___ Teks yang Diberikan

Walaupun jumlah Parpol koalisi yang mendukung masing-masing kubu terlihat hampir seimbang, dari segi jumlah kursi di Parlemen Kubu Prabowo-Hatta memiliki jumlah seat lebih banyak dari pada kubuh Jokowi-Jusuf Kalla. Sejumlah analist mengatakan bahwa Pemilu President beda dengan Pemilu Legislatif. Pemilu president sangat ditentukan figure pasangan capres dan cawapres yang diusung dan juga tentu harus didukung oleh kerja keras mesin politik melalui dukungan tim suksesnya masing-masing. Sebaliknya, ada banyak pendukung fanatik tapi masih awam yakin bahwa Kubu Prabowo Hatta akan menang didasarkan pada jumlah perolehan suara koalisi pendukung dan kursi di Parlemen. Harapan mereka mungkin bisa menjadi kenyataan jika saja pemilihan president masih menggunakan system lama yaitu sisitem pemilihan President di Parlement.  Sebaliknya harus disadari bahwa sejak Indonesia menerapkan system Demokrasi Langsung (Direct Democracy), figure pasangan Capres dan Cawapres bisa menjadi penentu kemenangan dalam Pemilu President. Sebab kenyataan di lapangan banyak terjadi pembelotan. Simpatisan dan pemilih lintas partai juga juga dalam prakteknya tercatat pernah membelot. Rakyat akan memilih Capres-Cawwapresnya pada Pemilu Presiden bukan berdasarkan parpol yang mengusungnya tapi sebaliknya yang lebih pengaruh adalah figure Capres dan Cawapres idola mereka.

______

- Tugas yang Diminta
Salin seluruh teks tentang pemilu presiden di atas kata demi kata, tanpa perubahan sedikit pun. Kerjakan hanya dengan berpegang pada teks di atas.

___ Data yang Diberikan

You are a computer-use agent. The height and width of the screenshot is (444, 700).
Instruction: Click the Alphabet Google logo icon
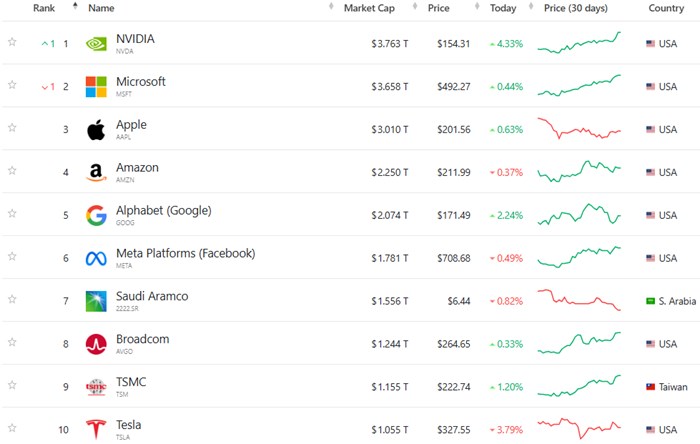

______

- Penyelesaian Soal
Walaupun jumlah Parpol koalisi yang mendukung masing-masing kubu terlihat hampir seimbang, dari segi jumlah kursi di Parlemen Kubu Prabowo-Hatta memiliki jumlah seat lebih banyak dari pada kubuh Jokowi-Jusuf Kalla. Sejumlah analist mengatakan bahwa Pemilu President beda dengan Pemilu Legislatif. Pemilu president sangat ditentukan figure pasangan capres dan cawapres yang diusung dan juga tentu harus didukung oleh kerja keras mesin politik melalui dukungan tim suksesnya masing-masing. Sebaliknya, ada banyak pendukung fanatik tapi masih awam yakin bahwa Kubu Prabowo Hatta akan menang didasarkan pada jumlah perolehan suara koalisi pendukung dan kursi di Parlemen. Harapan mereka mungkin bisa menjadi kenyataan jika saja pemilihan president masih menggunakan system lama yaitu sisitem pemilihan President di Parlement.  Sebaliknya harus disadari bahwa sejak Indonesia menerapkan system Demokrasi Langsung (Direct Democracy), figure pasangan Capres dan Cawapres bisa menjadi penentu kemenangan dalam Pemilu President. Sebab kenyataan di lapangan banyak terjadi pembelotan. Simpatisan dan pemilih lintas partai juga juga dalam prakteknya tercatat pernah membelot. Rakyat akan memilih Capres-Cawwapresnya pada Pemilu Presiden bukan berdasarkan parpol yang mengusungnya tapi sebaliknya yang lebih pengaruh adalah figure Capres dan Cawapres idola mereka.